[Slony1-general] Catching up a large backlog: a few observations

Wed Apr 30 14:31:08 PDT 2008

Jacques Caron <jc at oxado.com> writes:
> Hi,
>
> At 17:54 24/04/2008, Christopher Browne wrote:
>>I'm not sure we want to stop queueing events altogether for any
>>extended period of time.  *That* seems like a risky thing to do.
>
> I'm not quite sure why? I'd rather have them stay untouched in the DB
> rather than have slon grow (potentially a lot) for no good reason.

After a chat with Jan, I have to back away from suggesting it's
particularly risky.  It shouldn't be.

>>- If the problem is that there is a backlog of SYNCs that *will* need
>>   to be processed, then metering them in, via "LIMIT N" + some delays,
>>   should prevent the slon from blowing up.  If it *does* blow up, it'll
>>   restart, *hopefully* after getting some work done.
>
> It does indeed, but in the meantime you have requested lots of events
> that ended up not being used (and which you will fetch again on the
> next run), you have used memory that could be more useful as OS cache,
> and in many cases you actually end up stopping slon quite abruptly
> while it's fetching data, with postgres continuing to work on that
> fetch while you start a new one. And really the "oh anyway it will
> crash and restart" approach gives be goose bumps for something related
> to DB replication!

That *seems* fair.

My counterargument is that it looks as though implementing this
throttling may be done in one of two ways:

  a) In the exact way you suggest, which seems as though it would
     require quite a lot of code change, as collecting the necessary
     data would require touching quite a lot of code.
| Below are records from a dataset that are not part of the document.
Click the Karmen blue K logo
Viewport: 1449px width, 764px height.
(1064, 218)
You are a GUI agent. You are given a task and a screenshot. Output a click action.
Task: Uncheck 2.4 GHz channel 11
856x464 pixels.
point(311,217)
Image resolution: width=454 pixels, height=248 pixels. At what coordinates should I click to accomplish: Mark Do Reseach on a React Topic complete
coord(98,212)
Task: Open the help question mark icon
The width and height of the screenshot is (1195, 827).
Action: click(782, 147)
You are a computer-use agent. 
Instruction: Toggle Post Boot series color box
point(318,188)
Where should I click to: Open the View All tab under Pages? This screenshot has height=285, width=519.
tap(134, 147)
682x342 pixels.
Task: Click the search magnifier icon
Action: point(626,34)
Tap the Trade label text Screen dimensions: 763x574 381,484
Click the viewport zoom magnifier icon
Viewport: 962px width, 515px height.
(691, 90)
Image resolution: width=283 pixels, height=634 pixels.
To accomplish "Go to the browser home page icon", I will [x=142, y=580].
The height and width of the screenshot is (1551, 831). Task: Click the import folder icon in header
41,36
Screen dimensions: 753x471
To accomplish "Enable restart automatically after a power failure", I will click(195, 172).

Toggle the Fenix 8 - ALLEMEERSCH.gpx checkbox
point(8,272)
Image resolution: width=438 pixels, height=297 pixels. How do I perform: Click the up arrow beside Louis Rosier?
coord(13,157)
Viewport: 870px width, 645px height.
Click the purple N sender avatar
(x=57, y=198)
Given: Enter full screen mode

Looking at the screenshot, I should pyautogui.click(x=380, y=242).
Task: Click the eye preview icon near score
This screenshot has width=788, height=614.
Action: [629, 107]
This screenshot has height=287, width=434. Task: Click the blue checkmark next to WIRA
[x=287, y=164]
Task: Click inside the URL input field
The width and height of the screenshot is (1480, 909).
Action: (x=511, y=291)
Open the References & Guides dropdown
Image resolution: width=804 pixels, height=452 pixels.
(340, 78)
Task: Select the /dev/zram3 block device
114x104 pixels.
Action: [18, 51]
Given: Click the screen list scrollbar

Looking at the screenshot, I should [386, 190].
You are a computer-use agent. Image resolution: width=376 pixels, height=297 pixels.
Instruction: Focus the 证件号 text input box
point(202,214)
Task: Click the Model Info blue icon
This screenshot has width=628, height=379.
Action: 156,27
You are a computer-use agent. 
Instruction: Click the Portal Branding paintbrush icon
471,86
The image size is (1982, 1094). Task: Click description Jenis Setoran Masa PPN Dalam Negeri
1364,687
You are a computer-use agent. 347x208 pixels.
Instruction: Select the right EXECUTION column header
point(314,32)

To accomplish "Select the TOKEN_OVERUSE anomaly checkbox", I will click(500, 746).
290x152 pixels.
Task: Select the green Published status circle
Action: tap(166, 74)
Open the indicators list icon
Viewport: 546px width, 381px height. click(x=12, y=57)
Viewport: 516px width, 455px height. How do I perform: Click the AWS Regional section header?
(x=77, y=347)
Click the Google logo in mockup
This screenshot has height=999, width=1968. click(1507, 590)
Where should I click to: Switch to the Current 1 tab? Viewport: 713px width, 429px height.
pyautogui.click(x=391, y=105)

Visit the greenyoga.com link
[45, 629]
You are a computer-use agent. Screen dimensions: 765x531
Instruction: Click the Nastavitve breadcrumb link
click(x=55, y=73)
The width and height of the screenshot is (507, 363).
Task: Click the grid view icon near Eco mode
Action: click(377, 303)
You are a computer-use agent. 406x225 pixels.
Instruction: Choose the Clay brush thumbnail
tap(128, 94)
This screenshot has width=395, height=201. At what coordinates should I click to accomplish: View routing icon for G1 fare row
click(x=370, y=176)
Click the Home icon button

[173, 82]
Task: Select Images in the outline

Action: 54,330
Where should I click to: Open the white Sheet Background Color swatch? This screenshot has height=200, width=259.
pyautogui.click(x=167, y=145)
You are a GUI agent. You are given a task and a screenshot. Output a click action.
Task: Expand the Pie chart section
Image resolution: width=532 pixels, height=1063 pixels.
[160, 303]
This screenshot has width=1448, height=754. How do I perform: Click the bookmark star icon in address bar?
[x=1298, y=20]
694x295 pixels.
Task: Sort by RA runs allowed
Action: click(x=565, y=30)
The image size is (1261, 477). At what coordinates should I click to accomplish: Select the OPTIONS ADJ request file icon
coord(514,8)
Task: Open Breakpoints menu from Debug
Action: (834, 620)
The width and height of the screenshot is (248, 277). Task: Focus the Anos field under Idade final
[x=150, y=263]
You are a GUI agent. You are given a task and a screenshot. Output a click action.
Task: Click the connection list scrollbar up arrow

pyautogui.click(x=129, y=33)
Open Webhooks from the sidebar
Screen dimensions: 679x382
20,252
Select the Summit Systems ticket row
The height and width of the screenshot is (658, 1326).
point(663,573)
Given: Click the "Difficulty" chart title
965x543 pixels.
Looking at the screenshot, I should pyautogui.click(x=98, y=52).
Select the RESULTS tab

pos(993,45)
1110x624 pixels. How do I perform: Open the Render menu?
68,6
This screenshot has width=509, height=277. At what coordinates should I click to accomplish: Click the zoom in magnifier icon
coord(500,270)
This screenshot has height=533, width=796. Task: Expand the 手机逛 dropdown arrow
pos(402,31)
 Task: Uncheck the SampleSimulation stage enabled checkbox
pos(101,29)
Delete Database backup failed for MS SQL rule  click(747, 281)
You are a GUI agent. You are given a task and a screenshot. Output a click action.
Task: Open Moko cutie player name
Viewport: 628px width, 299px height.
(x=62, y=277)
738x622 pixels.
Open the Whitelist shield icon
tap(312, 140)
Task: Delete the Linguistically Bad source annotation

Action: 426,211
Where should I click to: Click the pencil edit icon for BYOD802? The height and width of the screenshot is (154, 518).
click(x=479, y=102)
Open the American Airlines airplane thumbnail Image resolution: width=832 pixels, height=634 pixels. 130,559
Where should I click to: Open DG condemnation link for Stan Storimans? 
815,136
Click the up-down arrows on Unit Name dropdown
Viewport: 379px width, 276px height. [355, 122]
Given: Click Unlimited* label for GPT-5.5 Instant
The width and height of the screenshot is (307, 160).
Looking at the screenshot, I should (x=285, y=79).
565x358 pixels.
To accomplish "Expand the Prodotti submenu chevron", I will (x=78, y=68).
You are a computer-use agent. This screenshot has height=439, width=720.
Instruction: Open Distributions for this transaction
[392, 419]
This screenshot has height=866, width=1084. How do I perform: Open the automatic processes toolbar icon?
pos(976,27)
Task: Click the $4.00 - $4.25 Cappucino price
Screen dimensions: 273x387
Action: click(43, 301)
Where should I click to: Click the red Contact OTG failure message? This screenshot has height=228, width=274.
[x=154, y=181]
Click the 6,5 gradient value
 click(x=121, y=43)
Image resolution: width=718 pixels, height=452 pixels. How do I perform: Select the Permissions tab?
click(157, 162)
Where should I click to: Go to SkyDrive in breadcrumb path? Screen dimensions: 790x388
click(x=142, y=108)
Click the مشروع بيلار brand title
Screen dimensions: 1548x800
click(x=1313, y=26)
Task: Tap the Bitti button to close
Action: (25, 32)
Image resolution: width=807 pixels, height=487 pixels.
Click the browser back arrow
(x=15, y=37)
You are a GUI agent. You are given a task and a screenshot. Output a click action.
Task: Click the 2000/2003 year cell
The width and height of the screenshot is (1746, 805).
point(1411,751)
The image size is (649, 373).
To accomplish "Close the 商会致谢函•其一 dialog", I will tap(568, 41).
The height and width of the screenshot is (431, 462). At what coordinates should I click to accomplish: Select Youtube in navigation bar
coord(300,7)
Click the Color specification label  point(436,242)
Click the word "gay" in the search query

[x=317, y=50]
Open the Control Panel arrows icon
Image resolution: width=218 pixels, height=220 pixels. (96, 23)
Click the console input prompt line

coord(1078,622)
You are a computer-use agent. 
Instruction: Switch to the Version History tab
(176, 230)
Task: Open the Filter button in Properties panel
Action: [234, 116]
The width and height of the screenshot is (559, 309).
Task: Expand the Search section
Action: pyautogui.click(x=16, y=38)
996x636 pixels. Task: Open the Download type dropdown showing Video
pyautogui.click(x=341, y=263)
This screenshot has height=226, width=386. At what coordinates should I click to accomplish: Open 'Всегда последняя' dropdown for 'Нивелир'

  b) If, instead, we use an inexact heuristic, then we have the
     benefit of being able to localize the changes to a small portion of
     program logic.

It looks as though collecting all the data needed for this would be
quite intrusive, and I'm loathe to add the complication for something
that people aren't complaining about, when a simpler heuristic might
well be good enough.     

>>The alternative solution is to do "strict metering" where we don't
>>allow the queue to grow past some pre-defined size.  But I'm not sure
>>what that size should be.
>
> n x sync_group_maxsize? With n somewhere between 2 and 10, I'd say.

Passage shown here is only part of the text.